Cybersecurity and the Yahoo experience – Legal pays the price

If we were to roll the movie back several years, most boards in North America would have listed cybersecurity as low on their list of priorities. Experience has shown, however, that we seriously underestimated the effect a security breach could have on a company’s reputation and fortunes.

If we were to roll the movie back several years, most boards in North America would have listed cybersecurity as low on their list of priorities. Experience has shown, however, that we seriously underestimated the effect a security breach could have on a company’s reputation and fortunes.    

Companies have since then had to pay out billions of dollars in damages for infiltrations into their information systems. It is believed by some that the electoral results in the United States were skewed and orchestrated by state-sponsored hackers.

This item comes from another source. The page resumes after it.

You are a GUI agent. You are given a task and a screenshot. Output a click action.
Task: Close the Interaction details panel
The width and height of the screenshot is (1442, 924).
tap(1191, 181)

At board meetings I have attended recently, cybersecurity is very much on the minds of board members, both in their deliberations as well as in their social conversations.

Yahoo CEO and general counsel

The responsibility of boards and management teams to ensure that their information systems are secure is being brought home most poignantly with what is currently being reported about the company Yahoo.

Yahoo reported two major data breaches of user account data to hackers during the second half of 2016. The first announced breach, reported in September 2016, had occurred some time in late 2014 and affected more than 500 million Yahoo user accounts. A separate data breach, occurring earlier around August 2013, was reported in December 2016 and affected more than one billion user accounts. The attacks are the largest known security breaches of one company’s computer network ever.

According to a Form 10-K filed March 1, the company found that an additional 32 million accounts were compromised in 2015 and 2016 through the use of forged cookies. The intrusions allowed hackers acting on behalf of an unnamed foreign state to steal valuable personal information without the use of passwords.

On March 1, Yahoo announced that its CEO, Marissa Mayer, took responsibility for the theft of personal information by voluntarily foregoing her annual bonus and equity award for 2017. She asked that her bonus be redistributed to the company's employees.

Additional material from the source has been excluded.